Machine learning for coding occupations in the Census: lessons from experiment to production
Conference
64th ISI World Statistics Congress
Format: CPS Paper
Keywords: census, classification, machine learning, nlp
Session: CPS 29 - Census II
Monday 17 July 5:30 p.m. - 6:30 p.m. (Canada/Eastern)
Abstract
Occupational classifications are useful tools used by statisticians, economists, sociologists to provide descriptors both accounting for similarities in job tasks and contents and similarities in economic and institutional contexts. To provide realistic social or economic analyses, occupational classification dictionaries have to be regularly updated. In 2020, a new dictionary of the French occupation classification (PCS 2020) was disseminated, accompanied with an autocompletion tool, which links perfectly a list of 5,000 jobs to their classification category. Only responses not in this list remain to be coded. INSEE has chosen not to adapt its rule-based automatic coding system set to code within the previous dictionary (PCS 2003) to the new dictionary. INSEE rather has chosen to experiment the use of machine learning techniques to perform this type of classification task for which they are expected to perform well. In 2021, a large campaign of manual labelling was conducted: around 100,000 Census job answers were labelled in PCS 2020, each twice, by two different manual coders, and a third arbitrage when required, with the aim of ensuring the quality of the training/test sets on which the algorithms would be trained/tested. A two-layer neural network algorithm (FastText embeddings of n-grams and classifier) was finally selected. The experiment suggests that the combination of the two automatic coding modes (list and supervised learning on non-lists) allows to reach or even exceed the accuracy rates of the previous system at the finest level for the current occupation, but not for the previous occupation (retired and unemployed) which has more paper slips. The combination with a part sent to manual work allows to gain some points of accuracy.

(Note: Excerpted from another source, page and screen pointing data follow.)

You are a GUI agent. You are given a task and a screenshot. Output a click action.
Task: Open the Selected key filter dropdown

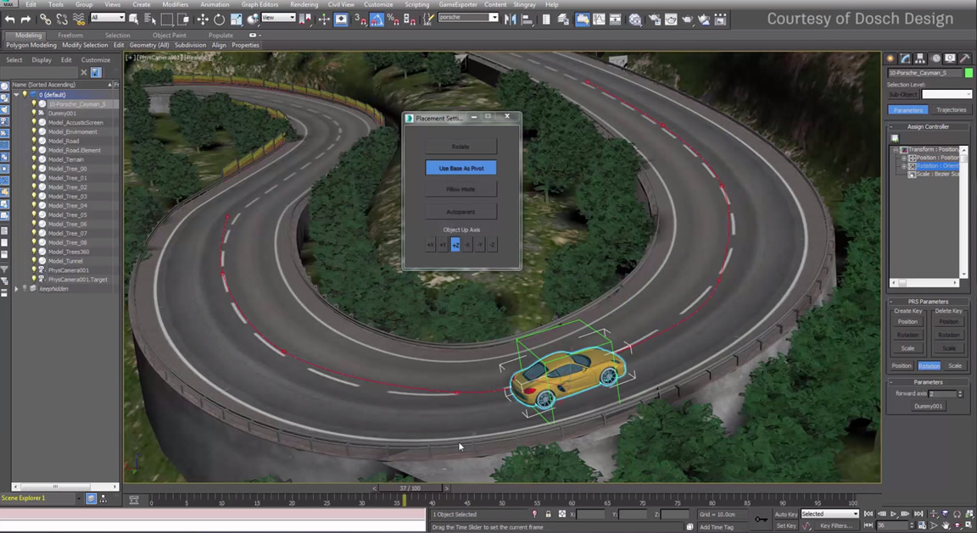pyautogui.click(x=829, y=514)
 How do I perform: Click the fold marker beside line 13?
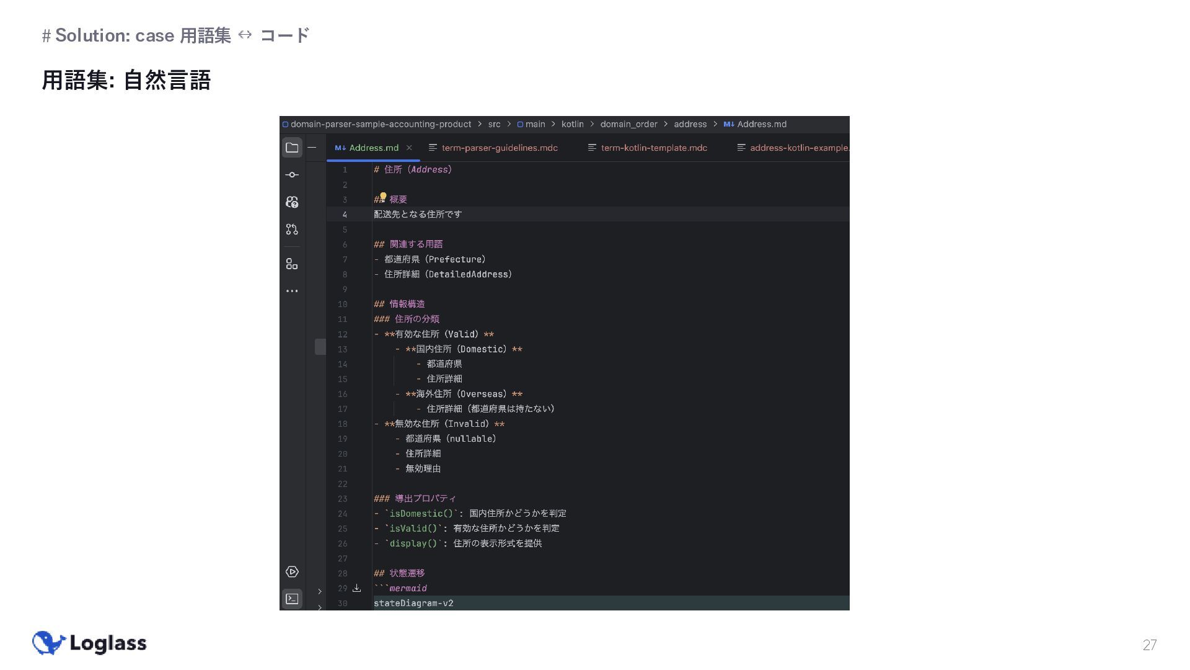[320, 347]
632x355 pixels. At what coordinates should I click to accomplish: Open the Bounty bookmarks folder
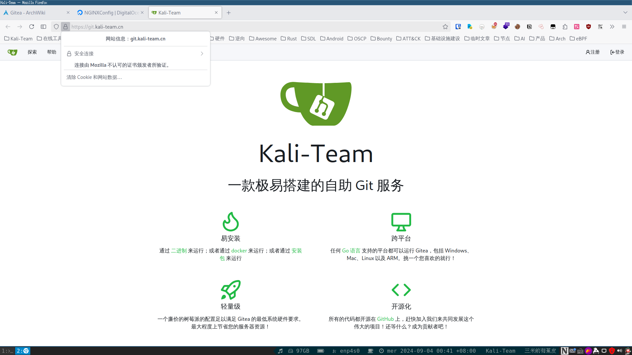[381, 38]
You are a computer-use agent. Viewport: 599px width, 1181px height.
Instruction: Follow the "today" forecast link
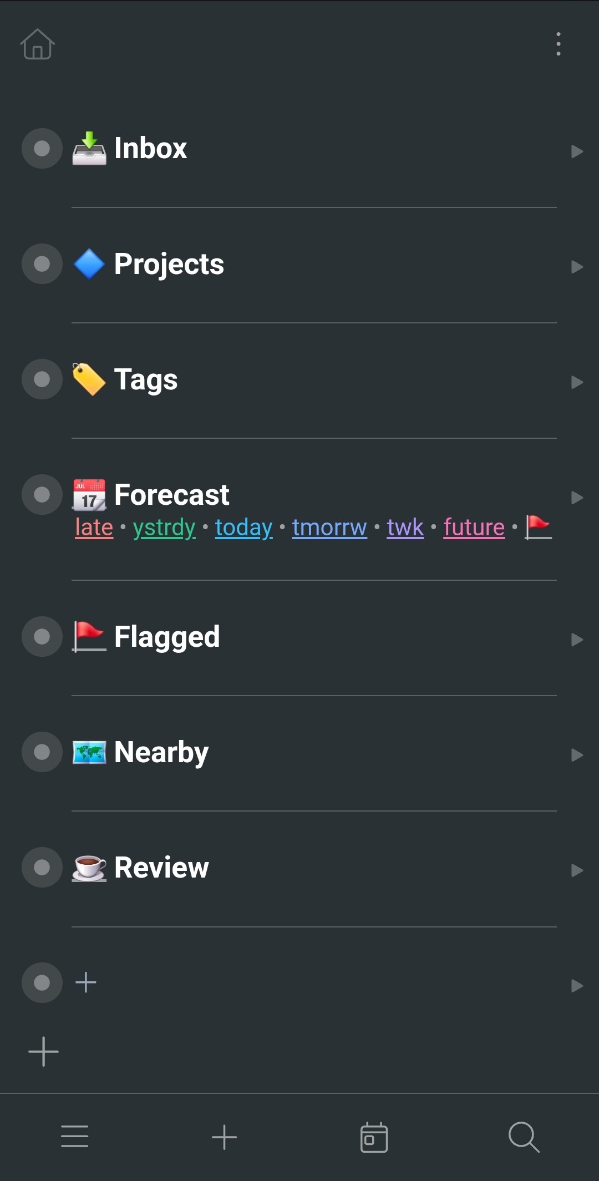[x=243, y=528]
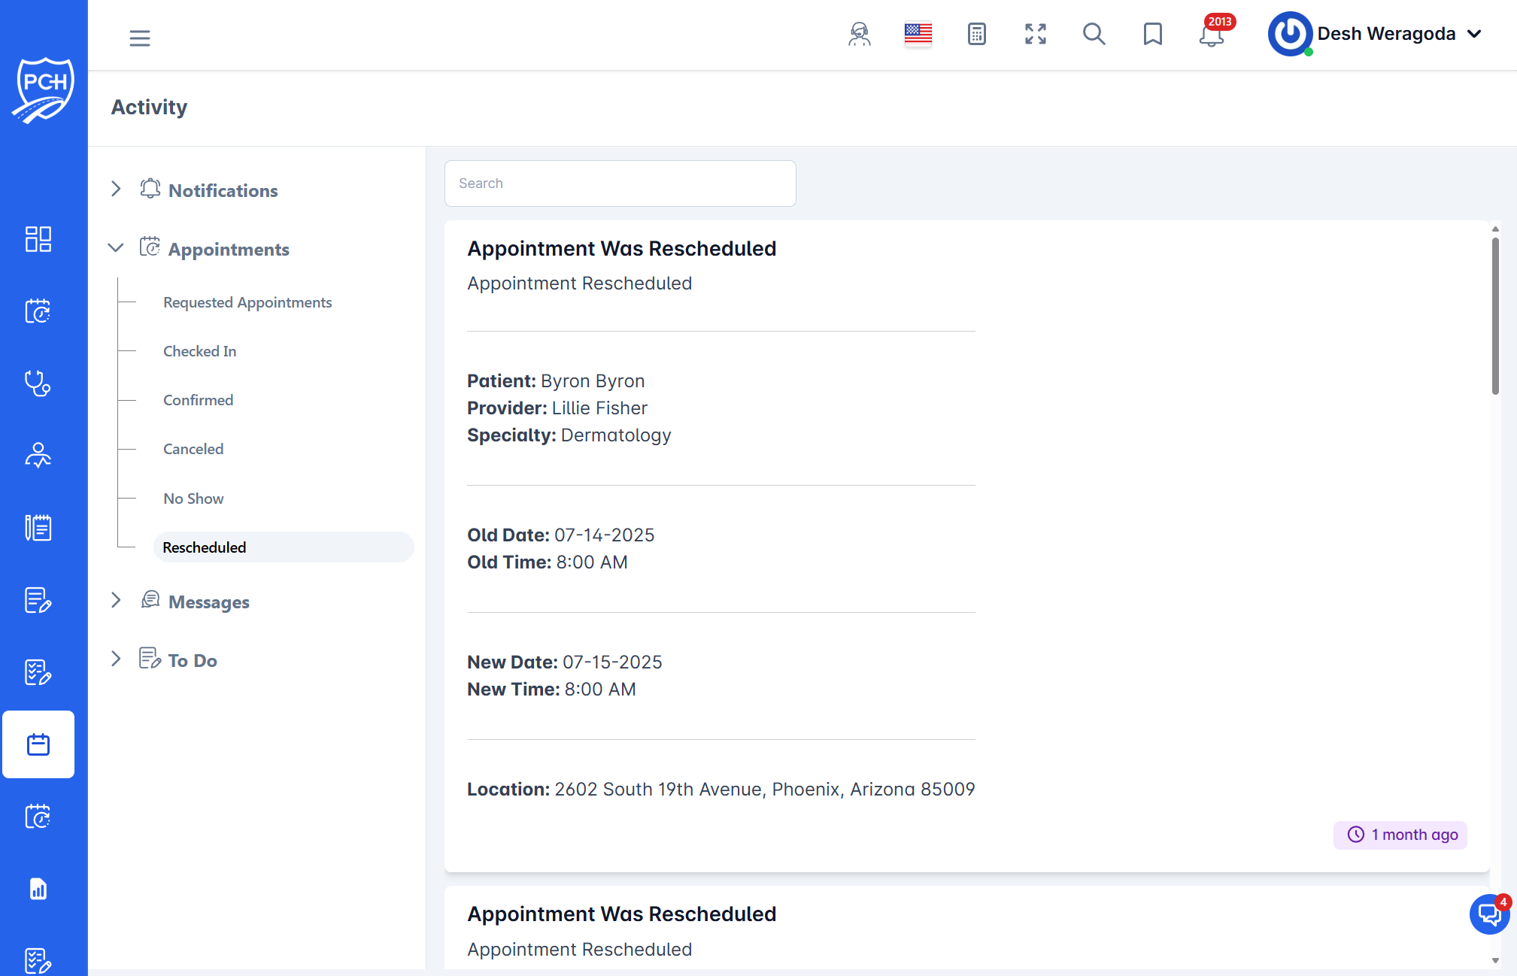Enter fullscreen mode via expand icon
The height and width of the screenshot is (976, 1517).
coord(1035,35)
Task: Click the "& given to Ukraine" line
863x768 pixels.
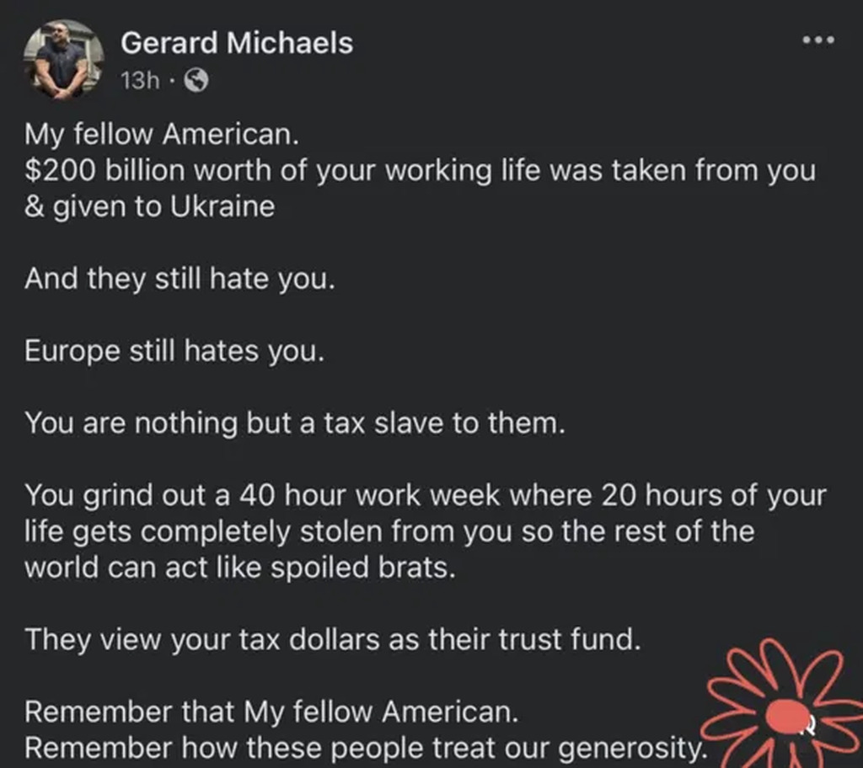Action: (150, 207)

Based on these results, the integration of predicting and training tools into the Census production chain is investigated in 2022, with the aim of having the 2024 Census campaign coded in PCS 2020. This covers evaluating costs and gains of the integration of (part of) the modules developed during the experiment. This covers defining the new organization of the Census production relative to occupational coding, defining different roles and strategy to evaluate and control the quality of coding by the algorithms. This covers also keeping as optimal target another, much more ambitious, challenge which is the construction of a completely mutualized tool to code in PCS 2020 data from different sources and for different actors.